→ Arbeitsdaten
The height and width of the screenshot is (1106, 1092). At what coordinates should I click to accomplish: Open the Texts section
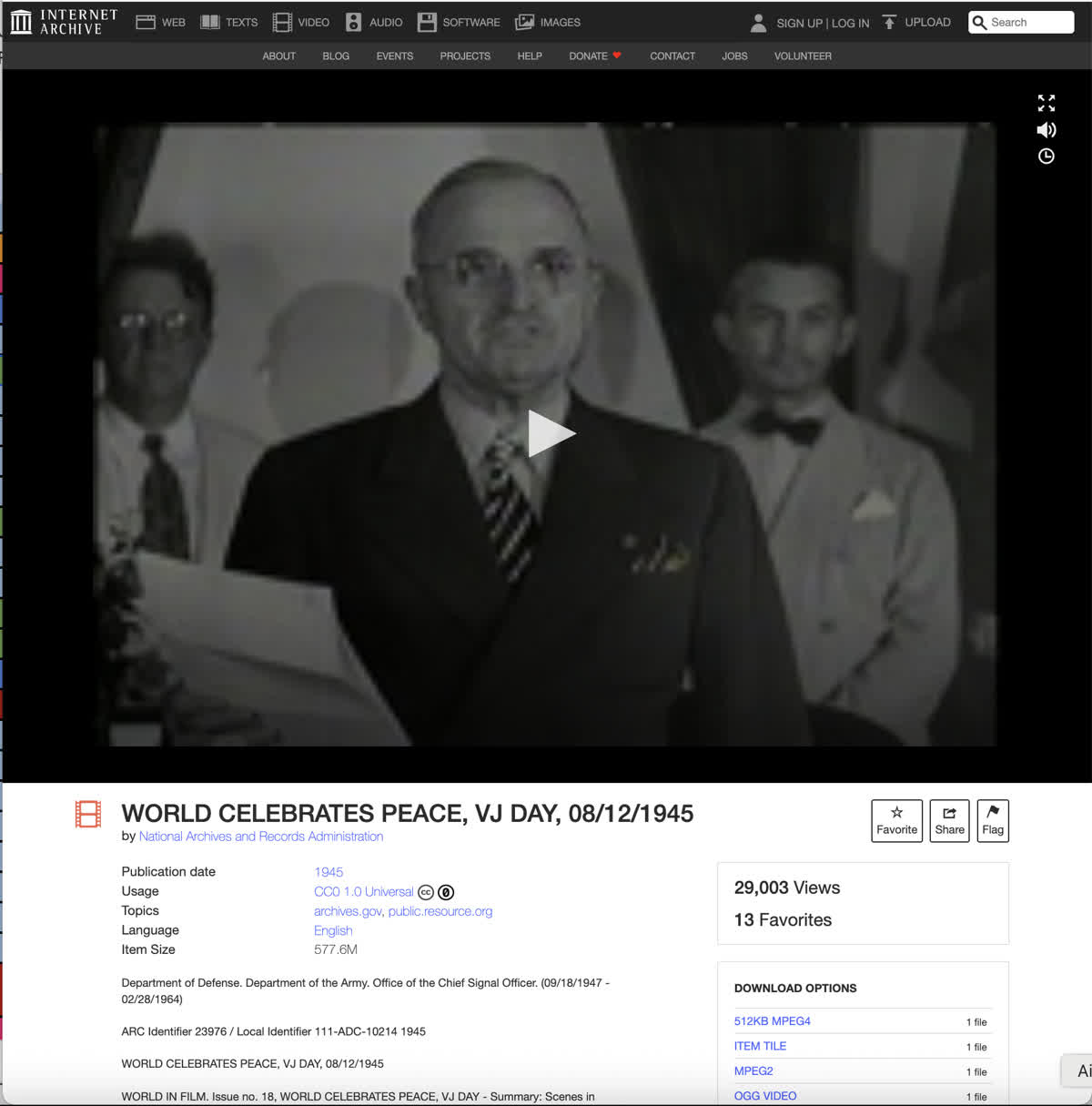pyautogui.click(x=229, y=22)
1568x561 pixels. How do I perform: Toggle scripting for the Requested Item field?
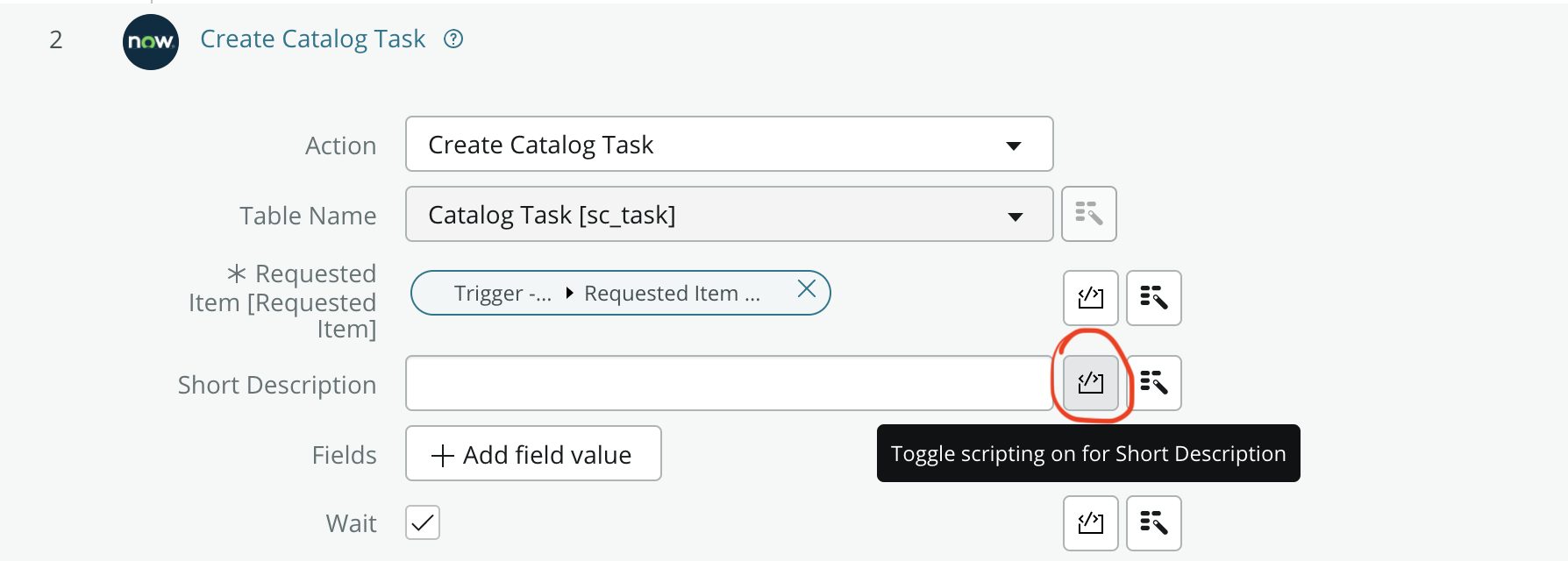[x=1089, y=298]
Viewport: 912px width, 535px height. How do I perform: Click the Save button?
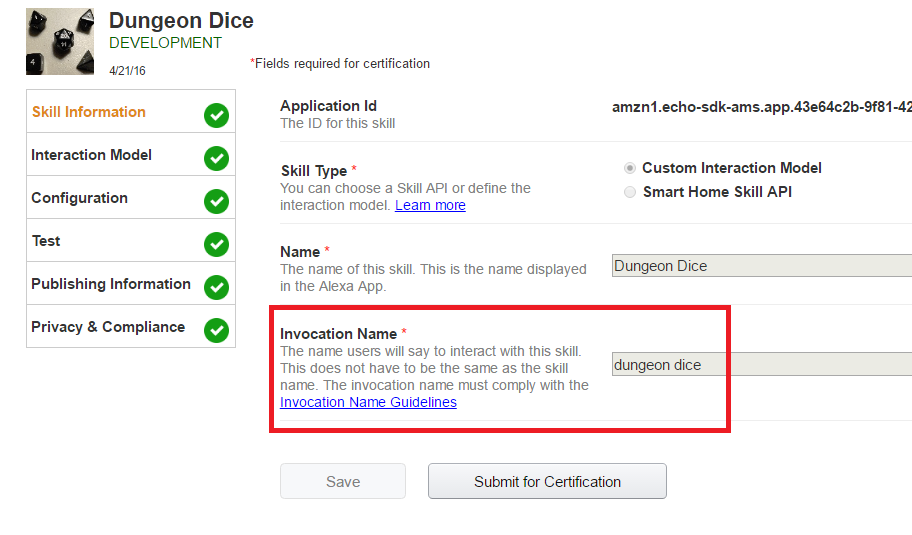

→ Aufgabenstellung
Gib alle Einträge oben Zeile für Zeile unverändert wieder, lass dabei aber die Bilder weg.

→ Ergebnis
The height and width of the screenshot is (1106, 1092). At what coordinates should I click to accomplish: Open the Texts section
pyautogui.click(x=229, y=22)
1568x561 pixels. How do I perform: Toggle scripting for the Requested Item field?
[x=1089, y=298]
Viewport: 912px width, 535px height. How do I perform: Click the Save button?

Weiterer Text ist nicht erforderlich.